The movement was shunned and criticised by Bengali Muslim society and its leaders, who condemned religious syncretism and referred to the order as Pagal Panthis – literally the followers of a "mad faith." However, the order gained widespread popularity amongst peasant masses. Under Tipu Shah, the order extended the philosophy to demand equal socio-economic rights for the peasants of the region. Tipu Shah proclaimed that no unilateral ownership of land could be allowed, as God had created humans as equals, thus granting every human an equal right to the lands. Those who forced peasants to pay taxes and oppressed them lost the moral right to rule over others. Ruling in the name of Allah, Tipu Shah enforced religious laws and encouraged tax resistance.

Peasant rebellions
The patron-saint of the Pagal Panthis, Majnu Shah, had been famous for encouraging revolts against the British East India Company, which had gained control over Bengal and later much of India. Under Tipu Shah, the order focused on organising peasants in rebellions against oppressive taxes and laws imposed by the zamindars (landlords) and the British.

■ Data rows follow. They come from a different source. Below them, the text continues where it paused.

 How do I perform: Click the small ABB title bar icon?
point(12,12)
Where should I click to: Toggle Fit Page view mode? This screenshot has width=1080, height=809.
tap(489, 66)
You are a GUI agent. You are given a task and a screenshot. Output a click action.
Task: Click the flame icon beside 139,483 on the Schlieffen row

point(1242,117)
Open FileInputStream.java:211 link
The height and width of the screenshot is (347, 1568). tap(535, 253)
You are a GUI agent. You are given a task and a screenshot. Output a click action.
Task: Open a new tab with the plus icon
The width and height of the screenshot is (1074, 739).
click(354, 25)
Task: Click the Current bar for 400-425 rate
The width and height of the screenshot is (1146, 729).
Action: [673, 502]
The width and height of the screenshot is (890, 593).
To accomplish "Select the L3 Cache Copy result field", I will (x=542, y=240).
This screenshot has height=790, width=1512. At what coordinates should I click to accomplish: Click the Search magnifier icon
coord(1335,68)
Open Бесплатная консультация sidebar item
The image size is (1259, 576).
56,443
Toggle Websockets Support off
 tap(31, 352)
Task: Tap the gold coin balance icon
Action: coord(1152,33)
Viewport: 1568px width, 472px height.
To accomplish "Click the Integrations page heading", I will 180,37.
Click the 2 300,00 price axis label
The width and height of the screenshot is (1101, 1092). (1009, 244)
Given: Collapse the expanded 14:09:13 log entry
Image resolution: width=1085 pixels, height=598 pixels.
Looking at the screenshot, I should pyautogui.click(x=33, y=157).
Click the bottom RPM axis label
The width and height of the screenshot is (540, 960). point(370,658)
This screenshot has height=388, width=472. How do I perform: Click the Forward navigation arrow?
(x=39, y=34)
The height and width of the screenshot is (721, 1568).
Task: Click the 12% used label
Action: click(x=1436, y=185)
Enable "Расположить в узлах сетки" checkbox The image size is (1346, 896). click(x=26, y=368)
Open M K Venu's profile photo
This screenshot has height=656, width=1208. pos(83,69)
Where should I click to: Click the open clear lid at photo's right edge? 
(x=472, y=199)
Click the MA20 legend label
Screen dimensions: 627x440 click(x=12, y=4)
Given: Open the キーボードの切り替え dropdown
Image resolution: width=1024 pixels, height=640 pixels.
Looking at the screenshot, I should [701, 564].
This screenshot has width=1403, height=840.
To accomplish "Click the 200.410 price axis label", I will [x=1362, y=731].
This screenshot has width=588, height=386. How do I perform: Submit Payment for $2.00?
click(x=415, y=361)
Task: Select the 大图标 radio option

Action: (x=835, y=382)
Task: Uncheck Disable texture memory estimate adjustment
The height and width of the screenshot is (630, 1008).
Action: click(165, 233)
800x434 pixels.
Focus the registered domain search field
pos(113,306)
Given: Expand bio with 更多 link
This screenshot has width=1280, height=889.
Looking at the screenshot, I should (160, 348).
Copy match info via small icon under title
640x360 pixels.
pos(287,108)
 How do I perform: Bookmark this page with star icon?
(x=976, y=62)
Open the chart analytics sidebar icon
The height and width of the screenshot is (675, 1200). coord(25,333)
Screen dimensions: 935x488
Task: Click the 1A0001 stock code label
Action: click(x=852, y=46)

The region had been devastated by war between British forces and Burma. To meet the costs of war, severe taxation was imposed on the region's peasants by the Company and the landlords. Forcible collections and usurpation of property increased peasant discontent and disorder. The Pagal Panthis sought to protect and defend peasants from the militias of the landlords and the Company's armed forces. Basing his forces in a mud-fort near Sherpur, Tipu Shah proclaimed his rule in the name of Allah and assumed the religious and political leadership of the community. The people of the region stopped paying taxes to the British and followed Tipu Shah's rulings. Although Tipu Shah and his aides were arrested in 1833 and tried, the government subsequently met many of the peasant demands, including lowering the rent rate and other taxes. Compromises and agreements between the landlords, the Company and the peasants helped restore peace and order in the northern Mymensingh region.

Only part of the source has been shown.